[Data on locating visible targets]
'''
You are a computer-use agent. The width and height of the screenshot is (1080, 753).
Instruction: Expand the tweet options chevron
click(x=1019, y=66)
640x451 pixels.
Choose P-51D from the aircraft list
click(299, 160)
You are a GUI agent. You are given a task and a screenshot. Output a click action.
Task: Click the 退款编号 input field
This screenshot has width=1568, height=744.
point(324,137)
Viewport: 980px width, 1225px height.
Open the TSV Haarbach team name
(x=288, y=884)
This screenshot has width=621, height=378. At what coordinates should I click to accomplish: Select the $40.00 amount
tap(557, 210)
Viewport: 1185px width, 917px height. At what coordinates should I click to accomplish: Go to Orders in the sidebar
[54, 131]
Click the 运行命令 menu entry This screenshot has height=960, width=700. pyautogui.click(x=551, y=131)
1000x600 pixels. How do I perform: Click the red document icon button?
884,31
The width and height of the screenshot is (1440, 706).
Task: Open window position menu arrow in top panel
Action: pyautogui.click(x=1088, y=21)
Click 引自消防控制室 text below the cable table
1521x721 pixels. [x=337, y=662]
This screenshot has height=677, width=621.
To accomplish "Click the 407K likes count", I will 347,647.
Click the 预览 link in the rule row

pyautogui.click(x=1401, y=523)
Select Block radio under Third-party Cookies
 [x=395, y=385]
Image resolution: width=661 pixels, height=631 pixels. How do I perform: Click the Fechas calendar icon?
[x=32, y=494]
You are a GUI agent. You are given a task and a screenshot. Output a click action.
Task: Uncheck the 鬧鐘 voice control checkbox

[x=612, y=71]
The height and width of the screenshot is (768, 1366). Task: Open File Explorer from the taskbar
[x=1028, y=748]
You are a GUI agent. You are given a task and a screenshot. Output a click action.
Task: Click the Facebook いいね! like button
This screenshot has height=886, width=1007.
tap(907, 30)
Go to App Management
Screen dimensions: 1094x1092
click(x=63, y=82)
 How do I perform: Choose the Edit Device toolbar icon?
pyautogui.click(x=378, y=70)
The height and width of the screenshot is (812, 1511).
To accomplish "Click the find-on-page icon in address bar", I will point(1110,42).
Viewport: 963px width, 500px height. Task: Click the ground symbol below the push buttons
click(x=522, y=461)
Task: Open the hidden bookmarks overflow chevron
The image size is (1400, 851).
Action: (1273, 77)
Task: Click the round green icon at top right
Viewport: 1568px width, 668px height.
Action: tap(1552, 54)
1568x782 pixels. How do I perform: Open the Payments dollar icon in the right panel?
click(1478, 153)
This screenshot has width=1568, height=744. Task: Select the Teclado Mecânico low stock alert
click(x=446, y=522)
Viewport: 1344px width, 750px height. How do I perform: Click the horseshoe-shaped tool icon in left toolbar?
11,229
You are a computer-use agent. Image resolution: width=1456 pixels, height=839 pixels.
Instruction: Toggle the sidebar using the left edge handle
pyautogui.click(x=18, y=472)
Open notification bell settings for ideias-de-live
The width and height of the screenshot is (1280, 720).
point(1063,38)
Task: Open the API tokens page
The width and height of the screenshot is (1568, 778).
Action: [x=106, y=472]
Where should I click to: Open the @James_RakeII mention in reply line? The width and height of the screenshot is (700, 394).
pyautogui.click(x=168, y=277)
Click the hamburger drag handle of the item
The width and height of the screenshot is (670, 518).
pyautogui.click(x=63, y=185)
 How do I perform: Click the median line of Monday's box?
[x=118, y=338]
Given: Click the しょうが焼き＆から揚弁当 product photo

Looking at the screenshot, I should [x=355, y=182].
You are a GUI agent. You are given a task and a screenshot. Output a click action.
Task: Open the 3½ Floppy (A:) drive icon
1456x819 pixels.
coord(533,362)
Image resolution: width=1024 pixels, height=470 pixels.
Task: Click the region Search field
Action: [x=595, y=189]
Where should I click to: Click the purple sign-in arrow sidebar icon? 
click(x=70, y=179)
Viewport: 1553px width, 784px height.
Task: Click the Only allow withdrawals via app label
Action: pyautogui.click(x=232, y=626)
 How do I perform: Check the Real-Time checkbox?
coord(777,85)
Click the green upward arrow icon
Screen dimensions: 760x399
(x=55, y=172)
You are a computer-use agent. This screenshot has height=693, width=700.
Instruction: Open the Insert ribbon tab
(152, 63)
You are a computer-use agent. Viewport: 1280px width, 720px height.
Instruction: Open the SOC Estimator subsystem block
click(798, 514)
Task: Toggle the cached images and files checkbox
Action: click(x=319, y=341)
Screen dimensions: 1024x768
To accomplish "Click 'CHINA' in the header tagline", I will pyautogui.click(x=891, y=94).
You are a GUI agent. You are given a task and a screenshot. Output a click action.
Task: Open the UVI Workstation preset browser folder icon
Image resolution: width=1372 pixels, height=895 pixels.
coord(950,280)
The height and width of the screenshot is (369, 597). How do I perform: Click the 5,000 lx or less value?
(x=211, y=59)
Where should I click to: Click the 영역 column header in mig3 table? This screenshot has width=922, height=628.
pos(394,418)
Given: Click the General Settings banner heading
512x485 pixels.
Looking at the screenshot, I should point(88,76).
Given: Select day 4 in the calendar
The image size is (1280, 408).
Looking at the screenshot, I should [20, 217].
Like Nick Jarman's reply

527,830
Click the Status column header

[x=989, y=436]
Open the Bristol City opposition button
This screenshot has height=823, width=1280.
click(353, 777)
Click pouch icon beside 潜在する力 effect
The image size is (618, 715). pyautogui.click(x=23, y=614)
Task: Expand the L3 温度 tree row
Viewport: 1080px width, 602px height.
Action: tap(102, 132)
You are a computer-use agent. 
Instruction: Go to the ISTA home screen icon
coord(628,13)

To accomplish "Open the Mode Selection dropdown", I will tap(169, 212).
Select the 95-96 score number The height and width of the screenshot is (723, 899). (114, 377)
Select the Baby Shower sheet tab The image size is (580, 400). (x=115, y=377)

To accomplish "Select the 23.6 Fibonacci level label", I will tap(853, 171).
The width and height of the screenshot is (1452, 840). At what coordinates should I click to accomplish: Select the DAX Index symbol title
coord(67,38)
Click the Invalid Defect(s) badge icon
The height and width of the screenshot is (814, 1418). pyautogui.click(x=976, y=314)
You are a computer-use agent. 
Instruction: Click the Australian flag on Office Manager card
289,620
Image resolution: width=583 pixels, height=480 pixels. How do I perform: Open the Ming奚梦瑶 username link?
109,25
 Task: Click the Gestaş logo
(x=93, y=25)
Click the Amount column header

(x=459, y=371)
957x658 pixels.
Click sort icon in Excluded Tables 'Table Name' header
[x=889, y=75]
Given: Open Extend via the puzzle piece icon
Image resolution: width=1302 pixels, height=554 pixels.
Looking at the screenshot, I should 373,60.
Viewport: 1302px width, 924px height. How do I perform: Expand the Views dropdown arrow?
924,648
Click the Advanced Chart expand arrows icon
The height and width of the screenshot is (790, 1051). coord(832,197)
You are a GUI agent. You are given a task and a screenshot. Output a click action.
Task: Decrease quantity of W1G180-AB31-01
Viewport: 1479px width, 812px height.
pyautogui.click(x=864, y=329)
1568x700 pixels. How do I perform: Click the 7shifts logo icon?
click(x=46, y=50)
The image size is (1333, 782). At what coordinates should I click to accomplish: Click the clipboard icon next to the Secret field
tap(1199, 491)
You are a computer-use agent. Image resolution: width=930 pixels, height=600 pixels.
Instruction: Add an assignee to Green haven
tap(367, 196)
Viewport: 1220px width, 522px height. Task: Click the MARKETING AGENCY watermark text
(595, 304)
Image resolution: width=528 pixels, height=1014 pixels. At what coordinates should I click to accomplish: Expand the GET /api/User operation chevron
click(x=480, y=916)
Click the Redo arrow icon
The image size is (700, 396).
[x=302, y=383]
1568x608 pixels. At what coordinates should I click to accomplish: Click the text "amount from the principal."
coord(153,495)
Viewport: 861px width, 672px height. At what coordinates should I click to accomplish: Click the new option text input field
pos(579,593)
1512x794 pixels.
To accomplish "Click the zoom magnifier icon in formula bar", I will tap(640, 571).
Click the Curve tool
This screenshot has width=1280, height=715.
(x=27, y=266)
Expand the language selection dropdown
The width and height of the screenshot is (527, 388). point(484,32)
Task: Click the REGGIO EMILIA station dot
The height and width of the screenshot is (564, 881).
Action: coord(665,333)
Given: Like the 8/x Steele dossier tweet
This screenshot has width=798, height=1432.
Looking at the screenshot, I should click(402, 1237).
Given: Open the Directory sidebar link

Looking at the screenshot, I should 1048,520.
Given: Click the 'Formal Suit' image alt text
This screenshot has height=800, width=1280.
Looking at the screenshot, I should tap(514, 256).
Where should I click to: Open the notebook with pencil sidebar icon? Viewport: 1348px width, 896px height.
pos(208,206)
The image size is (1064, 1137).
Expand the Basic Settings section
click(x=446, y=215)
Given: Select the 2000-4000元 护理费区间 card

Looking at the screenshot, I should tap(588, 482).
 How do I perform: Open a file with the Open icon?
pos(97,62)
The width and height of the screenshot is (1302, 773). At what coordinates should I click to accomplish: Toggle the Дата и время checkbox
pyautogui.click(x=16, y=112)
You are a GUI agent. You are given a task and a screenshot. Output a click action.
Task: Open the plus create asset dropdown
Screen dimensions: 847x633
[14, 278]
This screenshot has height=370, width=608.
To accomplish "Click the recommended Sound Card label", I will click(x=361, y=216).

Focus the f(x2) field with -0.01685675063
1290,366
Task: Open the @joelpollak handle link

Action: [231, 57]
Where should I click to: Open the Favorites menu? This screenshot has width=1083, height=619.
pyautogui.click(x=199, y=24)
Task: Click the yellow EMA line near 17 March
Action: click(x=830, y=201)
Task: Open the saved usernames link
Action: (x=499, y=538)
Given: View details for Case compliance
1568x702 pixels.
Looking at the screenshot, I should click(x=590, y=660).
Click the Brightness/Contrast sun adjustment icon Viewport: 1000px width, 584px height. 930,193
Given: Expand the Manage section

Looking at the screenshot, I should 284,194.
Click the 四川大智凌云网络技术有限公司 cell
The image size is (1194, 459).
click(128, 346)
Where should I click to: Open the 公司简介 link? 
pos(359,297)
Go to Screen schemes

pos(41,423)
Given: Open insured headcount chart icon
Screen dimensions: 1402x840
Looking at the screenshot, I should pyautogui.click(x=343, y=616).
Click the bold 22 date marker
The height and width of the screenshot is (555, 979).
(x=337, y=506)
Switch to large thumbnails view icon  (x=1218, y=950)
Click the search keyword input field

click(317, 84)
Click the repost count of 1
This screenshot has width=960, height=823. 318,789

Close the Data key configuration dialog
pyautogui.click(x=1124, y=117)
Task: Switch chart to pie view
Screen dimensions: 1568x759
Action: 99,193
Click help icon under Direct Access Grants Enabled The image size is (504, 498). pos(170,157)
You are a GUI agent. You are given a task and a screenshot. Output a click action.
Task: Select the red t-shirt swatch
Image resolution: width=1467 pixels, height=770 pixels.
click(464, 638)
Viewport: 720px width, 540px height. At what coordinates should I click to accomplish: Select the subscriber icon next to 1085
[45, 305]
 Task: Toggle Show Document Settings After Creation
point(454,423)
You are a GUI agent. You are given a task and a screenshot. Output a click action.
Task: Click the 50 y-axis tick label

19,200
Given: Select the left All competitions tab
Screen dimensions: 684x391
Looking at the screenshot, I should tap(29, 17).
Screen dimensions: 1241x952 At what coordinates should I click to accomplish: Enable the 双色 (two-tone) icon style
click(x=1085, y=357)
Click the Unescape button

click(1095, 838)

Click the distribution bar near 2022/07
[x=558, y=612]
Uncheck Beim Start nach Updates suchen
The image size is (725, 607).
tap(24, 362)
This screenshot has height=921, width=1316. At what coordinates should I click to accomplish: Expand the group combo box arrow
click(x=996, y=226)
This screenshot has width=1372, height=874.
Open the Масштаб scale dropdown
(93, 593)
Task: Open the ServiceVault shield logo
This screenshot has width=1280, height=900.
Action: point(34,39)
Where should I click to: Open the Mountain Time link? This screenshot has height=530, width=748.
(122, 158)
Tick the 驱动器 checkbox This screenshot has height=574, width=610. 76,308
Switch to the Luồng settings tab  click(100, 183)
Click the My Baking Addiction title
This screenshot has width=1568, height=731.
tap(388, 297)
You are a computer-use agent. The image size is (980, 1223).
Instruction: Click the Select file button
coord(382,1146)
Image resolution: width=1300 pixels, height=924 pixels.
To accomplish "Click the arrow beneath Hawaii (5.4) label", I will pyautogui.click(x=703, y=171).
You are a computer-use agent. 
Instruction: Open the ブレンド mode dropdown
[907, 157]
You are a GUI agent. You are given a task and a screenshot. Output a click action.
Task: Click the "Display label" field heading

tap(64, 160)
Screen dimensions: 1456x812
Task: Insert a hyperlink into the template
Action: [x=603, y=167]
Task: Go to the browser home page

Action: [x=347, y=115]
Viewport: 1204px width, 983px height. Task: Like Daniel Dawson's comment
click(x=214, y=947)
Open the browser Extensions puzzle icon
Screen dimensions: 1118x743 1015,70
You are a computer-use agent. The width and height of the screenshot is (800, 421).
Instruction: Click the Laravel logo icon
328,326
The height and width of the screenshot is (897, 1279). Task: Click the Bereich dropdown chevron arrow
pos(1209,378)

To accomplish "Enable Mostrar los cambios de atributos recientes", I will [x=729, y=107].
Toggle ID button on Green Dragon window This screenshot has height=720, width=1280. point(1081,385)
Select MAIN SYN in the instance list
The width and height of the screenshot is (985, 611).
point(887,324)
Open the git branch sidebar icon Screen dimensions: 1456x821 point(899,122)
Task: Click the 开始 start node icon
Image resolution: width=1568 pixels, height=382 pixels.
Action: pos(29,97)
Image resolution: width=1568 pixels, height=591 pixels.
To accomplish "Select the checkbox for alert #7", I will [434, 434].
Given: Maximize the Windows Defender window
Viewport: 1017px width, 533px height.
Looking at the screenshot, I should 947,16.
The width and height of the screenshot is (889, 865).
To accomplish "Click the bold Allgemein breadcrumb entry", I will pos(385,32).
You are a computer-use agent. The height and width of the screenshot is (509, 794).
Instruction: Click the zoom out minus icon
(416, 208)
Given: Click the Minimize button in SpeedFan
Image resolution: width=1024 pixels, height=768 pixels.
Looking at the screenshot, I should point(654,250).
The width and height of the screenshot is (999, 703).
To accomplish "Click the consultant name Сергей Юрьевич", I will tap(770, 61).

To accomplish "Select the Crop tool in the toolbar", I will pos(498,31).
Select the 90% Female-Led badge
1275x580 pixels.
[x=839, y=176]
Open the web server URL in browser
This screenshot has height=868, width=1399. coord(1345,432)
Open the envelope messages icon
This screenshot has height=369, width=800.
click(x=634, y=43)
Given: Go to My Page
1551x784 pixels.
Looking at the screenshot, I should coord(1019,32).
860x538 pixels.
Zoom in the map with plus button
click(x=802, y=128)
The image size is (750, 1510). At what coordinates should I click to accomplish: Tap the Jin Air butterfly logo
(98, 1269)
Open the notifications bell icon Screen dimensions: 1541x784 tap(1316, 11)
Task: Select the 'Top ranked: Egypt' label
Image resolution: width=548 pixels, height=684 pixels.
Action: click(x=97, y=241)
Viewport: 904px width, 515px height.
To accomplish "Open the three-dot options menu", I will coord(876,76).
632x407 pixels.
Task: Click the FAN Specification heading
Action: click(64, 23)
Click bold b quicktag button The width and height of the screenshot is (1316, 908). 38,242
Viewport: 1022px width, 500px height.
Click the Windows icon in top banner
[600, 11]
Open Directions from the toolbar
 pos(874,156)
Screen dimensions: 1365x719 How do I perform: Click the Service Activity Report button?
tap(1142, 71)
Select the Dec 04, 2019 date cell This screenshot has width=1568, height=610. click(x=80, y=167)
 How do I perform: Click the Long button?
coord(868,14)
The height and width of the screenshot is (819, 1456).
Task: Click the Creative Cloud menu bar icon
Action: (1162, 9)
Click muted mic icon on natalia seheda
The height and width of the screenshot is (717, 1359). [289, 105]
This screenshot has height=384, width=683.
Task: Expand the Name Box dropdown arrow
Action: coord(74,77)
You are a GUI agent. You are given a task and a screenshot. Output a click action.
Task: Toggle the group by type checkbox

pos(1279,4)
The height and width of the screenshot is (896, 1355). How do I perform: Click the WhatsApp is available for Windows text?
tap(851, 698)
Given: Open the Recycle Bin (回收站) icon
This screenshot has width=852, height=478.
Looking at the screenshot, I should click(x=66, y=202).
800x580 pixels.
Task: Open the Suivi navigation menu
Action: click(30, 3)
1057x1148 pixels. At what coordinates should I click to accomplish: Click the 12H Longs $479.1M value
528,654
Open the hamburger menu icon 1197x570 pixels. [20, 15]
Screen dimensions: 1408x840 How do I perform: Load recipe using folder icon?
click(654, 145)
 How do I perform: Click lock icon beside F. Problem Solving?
'''
§ **Exercise requirements**:
Rewrite the material from the line with "Task: Toggle Show" through the line with "Action: point(34,39)" as a numbered list, leaving out any blank lines.

§ **Worked solution**:
1.  Task: Toggle Show Document Settings After Creation
2. point(454,423)
3. You are a GUI agent. You are given a task and a screenshot. Output a click action.
4. Task: Click the 50 y-axis tick label
5. 19,200
6. Given: Select the left All competitions tab
7. Screen dimensions: 684x391
8. Looking at the screenshot, I should tap(29, 17).
9. Screen dimensions: 1241x952 At what coordinates should I click to accomplish: Enable the 双色 (two-tone) icon style
10. click(x=1085, y=357)
11. Click the Unescape button
12. click(1095, 838)
13. Click the distribution bar near 2022/07
14. [x=558, y=612]
15. Uncheck Beim Start nach Updates suchen
16. The image size is (725, 607).
17. tap(24, 362)
18. This screenshot has height=921, width=1316. At what coordinates should I click to accomplish: Expand the group combo box arrow
19. click(x=996, y=226)
20. This screenshot has width=1372, height=874.
21. Open the Масштаб scale dropdown
22. (93, 593)
23. Task: Open the ServiceVault shield logo
24. This screenshot has width=1280, height=900.
25. Action: point(34,39)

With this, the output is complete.